● WHAT TO DO:
Let the output be exactly the lines from the one containing "Filtrer (26, 186)" through the end of the records below, both included.

[Dataset entries]

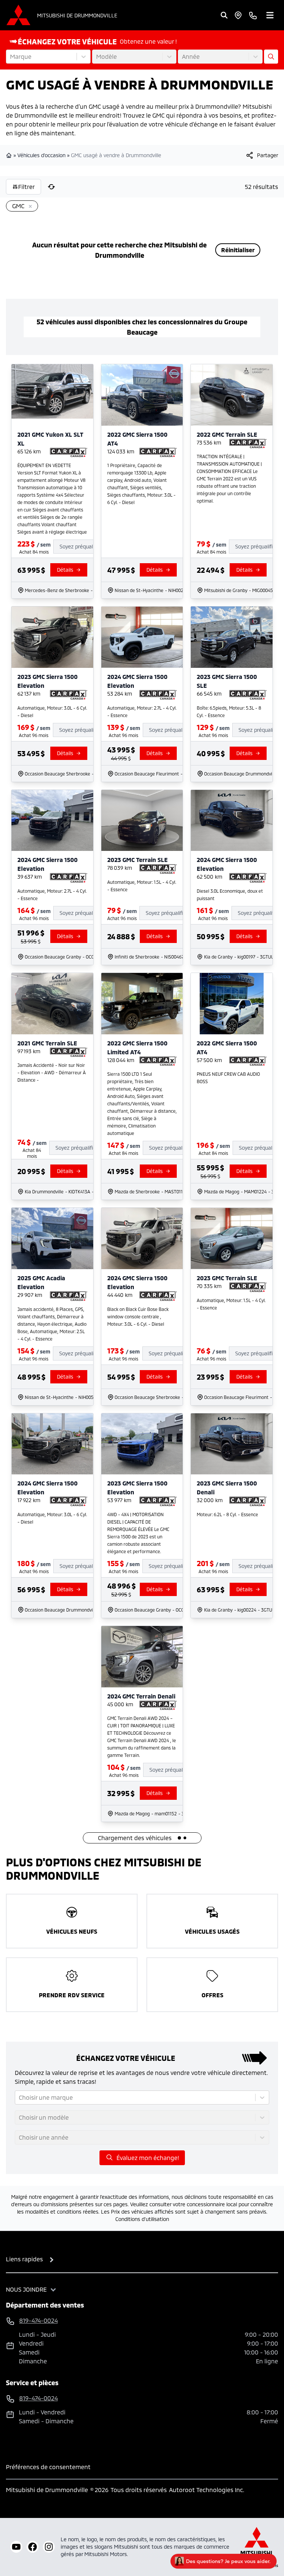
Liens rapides (24, 2258)
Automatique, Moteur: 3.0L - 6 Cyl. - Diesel (52, 711)
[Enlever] (29, 206)
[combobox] (10, 56)
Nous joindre (26, 2289)
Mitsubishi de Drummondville (77, 15)
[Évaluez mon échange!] (271, 57)
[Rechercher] (224, 15)
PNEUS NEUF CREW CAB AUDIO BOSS (228, 1077)
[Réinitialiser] (51, 187)
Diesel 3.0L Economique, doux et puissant (230, 894)
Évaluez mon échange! (147, 2157)
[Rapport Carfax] (68, 452)
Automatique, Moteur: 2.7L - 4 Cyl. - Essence (141, 711)
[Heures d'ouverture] (238, 15)
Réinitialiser (238, 249)
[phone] (253, 15)
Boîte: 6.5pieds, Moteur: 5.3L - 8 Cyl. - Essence (229, 711)
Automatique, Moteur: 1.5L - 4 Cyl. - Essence (141, 885)
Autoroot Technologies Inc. (206, 2489)
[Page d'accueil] (9, 155)
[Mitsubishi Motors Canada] (256, 2547)
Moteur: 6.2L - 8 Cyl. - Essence (227, 1514)
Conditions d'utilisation (142, 2219)
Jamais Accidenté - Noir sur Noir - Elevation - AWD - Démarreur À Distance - (51, 1072)
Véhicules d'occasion (41, 155)
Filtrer (26, 186)
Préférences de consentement (48, 2466)
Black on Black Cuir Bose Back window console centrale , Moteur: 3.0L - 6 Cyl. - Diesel (138, 1316)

● EXPECTED ANSWER:
Filtrer (26, 186)
Préférences de consentement (48, 2466)
Black on Black Cuir Bose Back window console centrale , Moteur: 3.0L - 6 Cyl. - Diesel (138, 1316)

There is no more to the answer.